Reputation: 1
I have a large dataset that I’m trying to get its outliers for each variable in order to filter them out.
For a single variable in the dataset normally I’d use:
> dataset$variable <- !dataset$variable %in% boxplot.stats(dataset$variable)$out
this however doesn't work for a large dataset with a variety of data types. my first attempt to overcome this was to use:
map(dataset, boxplot.stats)
which subsequently created a list of stats for each variable, that I failed to extract the outliers from.
Any suggestions on how to get around this, and implement what I did for a single variable to the whole dataset ?
Upvotes: 0
Views: 97
Reputation: 11046
You should provide reproducible data using dput()
in the future. Since you did not, I will use the iris
data set that is included with R. Rather than identify values to be removed we will identify the row number of the outliers:
data(iris)
idx <- sapply(iris[, -5], function(x) which(x %in% boxplot.stats(x)$out))
out <- sort(unique(unlist(unname(idx))))
out
# [1] 16 33 34 61
The last column of iris
is the species name so we exclude it from the analysis.
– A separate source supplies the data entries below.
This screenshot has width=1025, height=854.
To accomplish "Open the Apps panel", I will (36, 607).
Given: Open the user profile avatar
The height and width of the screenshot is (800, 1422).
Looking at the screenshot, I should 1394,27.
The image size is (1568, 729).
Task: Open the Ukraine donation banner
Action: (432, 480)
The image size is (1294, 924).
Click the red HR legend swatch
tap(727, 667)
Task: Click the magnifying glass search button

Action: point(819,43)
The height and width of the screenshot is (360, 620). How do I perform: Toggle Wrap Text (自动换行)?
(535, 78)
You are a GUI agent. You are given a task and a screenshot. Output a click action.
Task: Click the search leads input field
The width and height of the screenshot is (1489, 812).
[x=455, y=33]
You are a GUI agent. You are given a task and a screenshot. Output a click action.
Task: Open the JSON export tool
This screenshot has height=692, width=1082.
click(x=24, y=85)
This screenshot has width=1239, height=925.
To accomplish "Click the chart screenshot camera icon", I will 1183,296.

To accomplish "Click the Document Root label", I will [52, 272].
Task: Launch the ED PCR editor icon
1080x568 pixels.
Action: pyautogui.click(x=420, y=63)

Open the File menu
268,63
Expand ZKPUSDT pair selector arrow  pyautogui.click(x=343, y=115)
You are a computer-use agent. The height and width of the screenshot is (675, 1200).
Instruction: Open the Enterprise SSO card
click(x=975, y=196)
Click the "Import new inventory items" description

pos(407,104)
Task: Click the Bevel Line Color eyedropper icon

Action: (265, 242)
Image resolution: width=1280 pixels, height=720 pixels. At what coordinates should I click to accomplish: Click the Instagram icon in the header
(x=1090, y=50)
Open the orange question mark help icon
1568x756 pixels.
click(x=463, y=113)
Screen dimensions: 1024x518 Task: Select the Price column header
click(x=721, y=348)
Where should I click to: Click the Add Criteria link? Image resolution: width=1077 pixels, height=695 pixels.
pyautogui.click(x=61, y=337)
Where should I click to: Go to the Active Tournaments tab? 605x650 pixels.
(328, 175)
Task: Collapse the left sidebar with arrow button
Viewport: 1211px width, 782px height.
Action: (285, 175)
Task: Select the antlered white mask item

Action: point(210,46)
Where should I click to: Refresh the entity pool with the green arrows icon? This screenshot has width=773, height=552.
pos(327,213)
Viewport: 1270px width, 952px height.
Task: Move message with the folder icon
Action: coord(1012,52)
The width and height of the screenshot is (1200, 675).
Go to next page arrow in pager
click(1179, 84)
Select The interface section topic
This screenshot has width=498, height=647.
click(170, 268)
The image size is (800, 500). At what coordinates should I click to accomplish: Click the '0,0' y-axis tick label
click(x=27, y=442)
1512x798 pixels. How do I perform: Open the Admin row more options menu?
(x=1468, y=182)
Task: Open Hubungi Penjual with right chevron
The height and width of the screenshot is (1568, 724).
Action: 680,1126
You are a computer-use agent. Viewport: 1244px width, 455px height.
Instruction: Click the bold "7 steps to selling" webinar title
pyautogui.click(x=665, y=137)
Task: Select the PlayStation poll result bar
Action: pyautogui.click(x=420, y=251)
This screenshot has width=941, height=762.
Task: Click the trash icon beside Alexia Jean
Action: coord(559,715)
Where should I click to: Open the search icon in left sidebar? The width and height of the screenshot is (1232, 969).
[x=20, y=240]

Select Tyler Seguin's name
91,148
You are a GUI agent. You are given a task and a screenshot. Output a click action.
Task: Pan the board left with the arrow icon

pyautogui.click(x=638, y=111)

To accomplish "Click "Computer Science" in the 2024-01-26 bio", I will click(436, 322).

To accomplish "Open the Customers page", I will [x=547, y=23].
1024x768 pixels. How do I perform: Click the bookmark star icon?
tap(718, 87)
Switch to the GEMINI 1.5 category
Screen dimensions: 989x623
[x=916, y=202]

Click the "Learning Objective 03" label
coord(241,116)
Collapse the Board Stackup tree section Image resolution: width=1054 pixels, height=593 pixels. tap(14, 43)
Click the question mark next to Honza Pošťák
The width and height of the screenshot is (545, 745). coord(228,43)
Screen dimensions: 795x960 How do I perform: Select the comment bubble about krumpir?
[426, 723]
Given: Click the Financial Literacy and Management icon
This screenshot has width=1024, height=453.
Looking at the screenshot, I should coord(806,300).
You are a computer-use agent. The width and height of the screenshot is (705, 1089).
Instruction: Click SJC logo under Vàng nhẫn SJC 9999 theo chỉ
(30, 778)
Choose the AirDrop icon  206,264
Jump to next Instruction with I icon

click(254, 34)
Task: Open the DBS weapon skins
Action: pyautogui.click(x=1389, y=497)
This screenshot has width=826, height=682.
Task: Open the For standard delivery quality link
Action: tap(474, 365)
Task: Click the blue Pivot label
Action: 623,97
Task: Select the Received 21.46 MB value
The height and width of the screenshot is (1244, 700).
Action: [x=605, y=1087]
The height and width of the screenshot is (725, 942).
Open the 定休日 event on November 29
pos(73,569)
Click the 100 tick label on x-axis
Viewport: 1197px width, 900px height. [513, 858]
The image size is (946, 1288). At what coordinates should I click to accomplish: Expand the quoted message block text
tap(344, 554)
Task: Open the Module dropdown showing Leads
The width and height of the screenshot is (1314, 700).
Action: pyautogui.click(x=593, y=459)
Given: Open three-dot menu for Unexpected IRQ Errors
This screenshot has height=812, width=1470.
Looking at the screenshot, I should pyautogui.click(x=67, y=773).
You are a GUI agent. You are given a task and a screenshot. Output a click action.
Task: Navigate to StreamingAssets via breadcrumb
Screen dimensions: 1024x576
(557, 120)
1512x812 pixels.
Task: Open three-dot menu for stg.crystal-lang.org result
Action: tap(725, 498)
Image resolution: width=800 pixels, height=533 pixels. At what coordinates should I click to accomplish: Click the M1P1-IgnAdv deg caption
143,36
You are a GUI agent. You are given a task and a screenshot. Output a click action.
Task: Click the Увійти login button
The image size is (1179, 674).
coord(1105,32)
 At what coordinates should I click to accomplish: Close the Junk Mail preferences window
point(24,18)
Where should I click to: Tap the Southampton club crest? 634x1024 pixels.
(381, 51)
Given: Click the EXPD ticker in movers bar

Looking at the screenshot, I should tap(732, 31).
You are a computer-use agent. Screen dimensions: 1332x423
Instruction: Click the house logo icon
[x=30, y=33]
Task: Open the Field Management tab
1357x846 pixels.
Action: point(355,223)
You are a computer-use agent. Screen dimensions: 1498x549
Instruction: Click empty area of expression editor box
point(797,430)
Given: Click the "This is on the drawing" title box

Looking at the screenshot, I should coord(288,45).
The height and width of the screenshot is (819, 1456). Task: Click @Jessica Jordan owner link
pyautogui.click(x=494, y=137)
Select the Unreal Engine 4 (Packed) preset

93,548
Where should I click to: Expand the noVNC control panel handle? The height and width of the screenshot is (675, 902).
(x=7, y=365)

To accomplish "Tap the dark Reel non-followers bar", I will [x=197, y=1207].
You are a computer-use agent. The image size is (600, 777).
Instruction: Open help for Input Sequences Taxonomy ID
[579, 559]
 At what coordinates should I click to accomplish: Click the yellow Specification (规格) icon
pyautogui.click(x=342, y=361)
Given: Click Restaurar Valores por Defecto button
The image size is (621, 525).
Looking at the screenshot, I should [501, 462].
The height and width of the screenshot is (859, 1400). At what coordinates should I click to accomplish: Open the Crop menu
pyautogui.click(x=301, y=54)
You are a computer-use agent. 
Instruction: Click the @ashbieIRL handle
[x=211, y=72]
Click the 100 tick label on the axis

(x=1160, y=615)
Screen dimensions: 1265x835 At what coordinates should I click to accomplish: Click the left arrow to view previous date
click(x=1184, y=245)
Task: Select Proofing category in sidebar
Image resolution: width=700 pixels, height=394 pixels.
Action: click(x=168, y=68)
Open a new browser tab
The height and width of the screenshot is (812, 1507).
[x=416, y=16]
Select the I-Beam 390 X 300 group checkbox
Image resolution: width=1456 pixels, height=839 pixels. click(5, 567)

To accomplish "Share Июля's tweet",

Then we identify the row numbers of the outliers in each column. Since you need to remove the entire row, not just the value, we can combine all of the row numbers, remove duplicates and sort the values. Now remove those rows from the data:
dim(iris) # The data set has 150 rows with 5 columns
# [1] 150 5
iris.mod <- iris[-out, ]
dim(iris.mod)
# [1] 146 5 # The modified data set has 146 rows with 5 columns.
If you just want to replace the outliers with NA, that is also possible with a few adjustments to the code above.
parts <- which(sapply(idx, length) > 0)
rowcol <- lapply(parts, function(x) cbind(row=idx[[x]], col=x))
coords <- do.call(rbind, rowcol)
coords
# row col
# [1,] 16 2
# [2,] 33 2
# [3,] 34 2
# [4,] 61 2
iris.na <- iris
iris.na[coords] <- NA
Removing outliers is not always a good idea. There are other ways to deal with the problem such as using robust statistical methods.
Upvotes: 1